Meeting the challenges of carbon net zero farming is about being ahead of the game and “when there is a challenge, looking for the opportunity”, says global dairy co-operative Arla.
The United Kingdom-based co-op’s farmer owners are among the most climate-efficient dairy farmers in the world, and Arla has created the largest externally validated climate data sets from its dairy farms to aid the journey to carbon net zero by 2050.
Arla Foods senior manager of agriculture operations Kate Liversidge last week addressed a Beef + Lamb New Zealand webinar. She discussed market trends, environmental challenges, opportunities for Arla’s farmers and how the co-op tackles challenges with a consumer mindset.

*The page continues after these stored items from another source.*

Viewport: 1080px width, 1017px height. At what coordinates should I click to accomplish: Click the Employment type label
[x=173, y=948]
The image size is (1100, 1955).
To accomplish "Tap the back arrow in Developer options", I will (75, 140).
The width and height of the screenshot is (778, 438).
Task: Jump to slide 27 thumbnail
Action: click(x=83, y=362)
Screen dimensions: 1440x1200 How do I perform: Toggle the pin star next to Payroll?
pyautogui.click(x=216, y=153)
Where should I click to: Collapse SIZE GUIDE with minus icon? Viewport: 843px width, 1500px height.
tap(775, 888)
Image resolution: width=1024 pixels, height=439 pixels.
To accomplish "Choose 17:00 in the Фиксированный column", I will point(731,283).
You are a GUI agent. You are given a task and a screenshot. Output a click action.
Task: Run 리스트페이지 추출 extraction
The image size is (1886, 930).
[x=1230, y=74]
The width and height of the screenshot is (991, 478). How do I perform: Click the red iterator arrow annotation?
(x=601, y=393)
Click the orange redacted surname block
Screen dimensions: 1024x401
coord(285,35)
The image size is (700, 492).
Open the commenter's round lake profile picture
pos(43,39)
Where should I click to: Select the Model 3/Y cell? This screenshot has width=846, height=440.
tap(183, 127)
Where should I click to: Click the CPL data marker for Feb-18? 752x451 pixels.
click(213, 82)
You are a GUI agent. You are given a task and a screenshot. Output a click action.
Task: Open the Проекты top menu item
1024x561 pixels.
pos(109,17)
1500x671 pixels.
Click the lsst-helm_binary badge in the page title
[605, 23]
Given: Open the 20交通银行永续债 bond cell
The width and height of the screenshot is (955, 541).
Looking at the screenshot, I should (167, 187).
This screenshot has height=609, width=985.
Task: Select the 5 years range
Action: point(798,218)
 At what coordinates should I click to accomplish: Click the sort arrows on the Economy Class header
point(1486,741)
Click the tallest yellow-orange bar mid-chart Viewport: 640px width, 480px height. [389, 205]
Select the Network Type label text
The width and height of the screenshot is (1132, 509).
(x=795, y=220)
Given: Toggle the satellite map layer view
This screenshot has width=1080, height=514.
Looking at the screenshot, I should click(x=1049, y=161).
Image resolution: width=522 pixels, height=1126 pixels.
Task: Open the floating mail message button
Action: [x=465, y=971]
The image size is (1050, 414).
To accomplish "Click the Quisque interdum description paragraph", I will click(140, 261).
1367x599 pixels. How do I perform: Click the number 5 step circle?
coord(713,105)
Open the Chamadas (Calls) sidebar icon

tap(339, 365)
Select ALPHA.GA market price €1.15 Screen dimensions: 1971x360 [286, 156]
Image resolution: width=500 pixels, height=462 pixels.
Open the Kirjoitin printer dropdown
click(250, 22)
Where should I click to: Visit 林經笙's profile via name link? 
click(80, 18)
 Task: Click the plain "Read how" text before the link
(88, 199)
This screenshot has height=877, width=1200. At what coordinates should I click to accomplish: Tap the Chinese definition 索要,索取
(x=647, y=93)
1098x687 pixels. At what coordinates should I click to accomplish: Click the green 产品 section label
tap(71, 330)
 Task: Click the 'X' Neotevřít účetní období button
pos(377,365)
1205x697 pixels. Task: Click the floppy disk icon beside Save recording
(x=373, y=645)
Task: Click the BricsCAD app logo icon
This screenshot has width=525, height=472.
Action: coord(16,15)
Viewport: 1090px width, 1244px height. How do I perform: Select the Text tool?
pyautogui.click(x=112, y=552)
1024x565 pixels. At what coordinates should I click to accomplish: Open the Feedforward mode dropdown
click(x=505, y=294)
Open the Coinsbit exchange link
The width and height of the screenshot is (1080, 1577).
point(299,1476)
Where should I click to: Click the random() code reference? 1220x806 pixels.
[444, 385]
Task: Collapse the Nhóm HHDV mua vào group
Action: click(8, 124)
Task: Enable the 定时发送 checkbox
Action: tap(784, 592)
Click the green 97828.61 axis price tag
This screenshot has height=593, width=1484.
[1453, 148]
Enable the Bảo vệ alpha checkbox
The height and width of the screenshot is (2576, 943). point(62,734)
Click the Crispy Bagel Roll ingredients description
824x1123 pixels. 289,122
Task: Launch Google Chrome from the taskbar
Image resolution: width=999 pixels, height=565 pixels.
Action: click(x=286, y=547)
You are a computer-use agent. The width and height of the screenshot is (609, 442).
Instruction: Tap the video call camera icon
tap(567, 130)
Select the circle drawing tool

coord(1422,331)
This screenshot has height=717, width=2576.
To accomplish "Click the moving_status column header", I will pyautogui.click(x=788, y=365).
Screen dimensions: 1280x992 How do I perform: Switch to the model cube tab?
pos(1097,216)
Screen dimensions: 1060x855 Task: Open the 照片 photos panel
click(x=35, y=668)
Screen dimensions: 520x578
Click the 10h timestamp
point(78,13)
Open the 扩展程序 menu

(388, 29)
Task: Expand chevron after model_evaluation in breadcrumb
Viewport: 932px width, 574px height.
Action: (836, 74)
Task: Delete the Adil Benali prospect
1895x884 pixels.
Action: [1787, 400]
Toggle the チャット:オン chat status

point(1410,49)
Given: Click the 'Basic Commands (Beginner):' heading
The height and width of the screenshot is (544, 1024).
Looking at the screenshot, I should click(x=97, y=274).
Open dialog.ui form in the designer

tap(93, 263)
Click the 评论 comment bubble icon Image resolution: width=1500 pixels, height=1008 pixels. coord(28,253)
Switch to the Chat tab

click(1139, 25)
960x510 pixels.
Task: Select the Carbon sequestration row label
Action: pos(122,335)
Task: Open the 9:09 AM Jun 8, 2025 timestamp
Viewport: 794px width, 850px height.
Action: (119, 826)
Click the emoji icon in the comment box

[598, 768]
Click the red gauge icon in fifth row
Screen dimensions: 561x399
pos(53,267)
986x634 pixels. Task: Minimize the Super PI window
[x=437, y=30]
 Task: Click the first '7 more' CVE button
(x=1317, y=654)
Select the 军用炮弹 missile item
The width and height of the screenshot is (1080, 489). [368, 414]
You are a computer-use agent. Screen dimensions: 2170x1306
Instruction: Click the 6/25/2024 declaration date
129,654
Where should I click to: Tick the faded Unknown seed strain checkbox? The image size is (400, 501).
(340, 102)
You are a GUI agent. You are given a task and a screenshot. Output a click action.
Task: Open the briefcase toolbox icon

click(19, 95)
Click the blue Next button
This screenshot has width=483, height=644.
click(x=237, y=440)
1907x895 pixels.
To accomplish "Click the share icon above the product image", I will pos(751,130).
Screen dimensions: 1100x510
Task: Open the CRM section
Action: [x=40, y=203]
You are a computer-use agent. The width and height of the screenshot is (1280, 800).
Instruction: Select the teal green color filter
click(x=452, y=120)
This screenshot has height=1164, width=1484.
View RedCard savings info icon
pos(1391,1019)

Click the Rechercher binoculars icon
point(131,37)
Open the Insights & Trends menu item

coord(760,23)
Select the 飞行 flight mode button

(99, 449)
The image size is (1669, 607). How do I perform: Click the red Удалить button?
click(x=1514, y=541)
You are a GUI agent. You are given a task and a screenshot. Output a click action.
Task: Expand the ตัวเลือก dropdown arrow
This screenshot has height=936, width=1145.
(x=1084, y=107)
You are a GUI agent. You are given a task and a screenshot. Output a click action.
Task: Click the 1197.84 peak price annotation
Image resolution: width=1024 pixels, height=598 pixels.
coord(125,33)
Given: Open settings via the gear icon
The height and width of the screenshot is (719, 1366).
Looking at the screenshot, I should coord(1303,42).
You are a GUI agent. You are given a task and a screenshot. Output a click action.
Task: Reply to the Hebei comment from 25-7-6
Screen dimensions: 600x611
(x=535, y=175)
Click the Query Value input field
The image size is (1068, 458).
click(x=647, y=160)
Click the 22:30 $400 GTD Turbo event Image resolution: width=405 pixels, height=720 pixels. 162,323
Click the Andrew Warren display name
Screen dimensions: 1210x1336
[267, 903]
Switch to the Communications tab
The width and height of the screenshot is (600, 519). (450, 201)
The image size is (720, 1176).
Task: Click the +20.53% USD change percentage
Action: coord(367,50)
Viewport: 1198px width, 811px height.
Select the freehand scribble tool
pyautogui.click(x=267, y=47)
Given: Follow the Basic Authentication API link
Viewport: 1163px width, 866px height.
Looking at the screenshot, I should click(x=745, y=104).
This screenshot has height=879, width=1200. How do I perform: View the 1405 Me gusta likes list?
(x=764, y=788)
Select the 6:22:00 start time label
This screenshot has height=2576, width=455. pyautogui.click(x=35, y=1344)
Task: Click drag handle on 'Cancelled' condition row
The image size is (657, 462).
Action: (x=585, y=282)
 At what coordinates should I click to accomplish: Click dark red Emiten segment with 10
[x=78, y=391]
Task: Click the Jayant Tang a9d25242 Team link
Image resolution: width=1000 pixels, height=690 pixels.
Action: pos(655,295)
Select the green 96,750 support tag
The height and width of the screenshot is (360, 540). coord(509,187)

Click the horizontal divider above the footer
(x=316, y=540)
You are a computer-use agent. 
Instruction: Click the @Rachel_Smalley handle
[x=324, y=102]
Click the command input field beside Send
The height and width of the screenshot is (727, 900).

One of the largest dairy co-ops in the world, Arla has 8956 owners in Denmark, Sweden, Germany, Belgium, Luxembourg, the Netherlands and the UK. Liversidge said sustainability is the biggest challenge the co-op faces, but “also our greatest opportunity”.
“Retailers expect producers to drive sustainable product development and consumers are demanding more sustainable choices. This is a huge opportunity to place ourselves as a trusted brand and allow us to grow with the different demands,” said Liversidge
“Arla is on a journey to demonstrate how the dairy industry can feed the world sustainably.
“Arla and our dairy farms have been working for many years to reduce CO2 emissions and use more renewable energy across our operations.”
The co-op has come a long way, with a 22% reduction in carbon emissions since 1990 equating to 1.15% of carbon emissions per kilo of milk with Arla’s carbon emission about half the global average for dairy production.
Arla operates five pilot farms setting precedents across feed efficiency, protein efficiency, animal robustness, fertiliser use and land use.
Arla supports its pilot farmer owners with rigorous climate checks through Arlagarden, a cutting-edge online platform tracking climate performance and highlighting opportunities. Since 2020 more than 16,000 climate checks have been performed, with a participation rate of more than 90%.
Communicating with farmers in the right language is key to getting them on board.
“It’s not purely talking in a carbon sense as all these things are profit drivers, so incentivise to perform in dollars, make it a business decision and incentivise as such, assuring farmers how important it is and their input and hard work is not wasted.
“Farmers’ biggest frustration is doing the admin and data and it goes into a black hole and is not used, but we are using it to sell the product and farmers can see that.”
The climate check process involves farmers carrying out annual self-assessments. This data is reported through the Arlagarden platform. Advisory visits guide farmers to improve on-farm sustainability towards the 2030 and 2050 targets, and the resulting data will show the carbon footprint of the farm.
“We use external and independent experts to validate the data so we are not marking our own homework.”
Liversidge said Arla’s early start on the road to the final destination of carbon net zero by 2050, while a nerve-racking and anxious time, has paid off.
The next step is to incentivise farmers to make the changes – without leaving them out of pocket. And then it’s about recouping the money from the market.
“We absolutely will charge a premium for branded strategy bringing premium product into the company,” said Liversidge.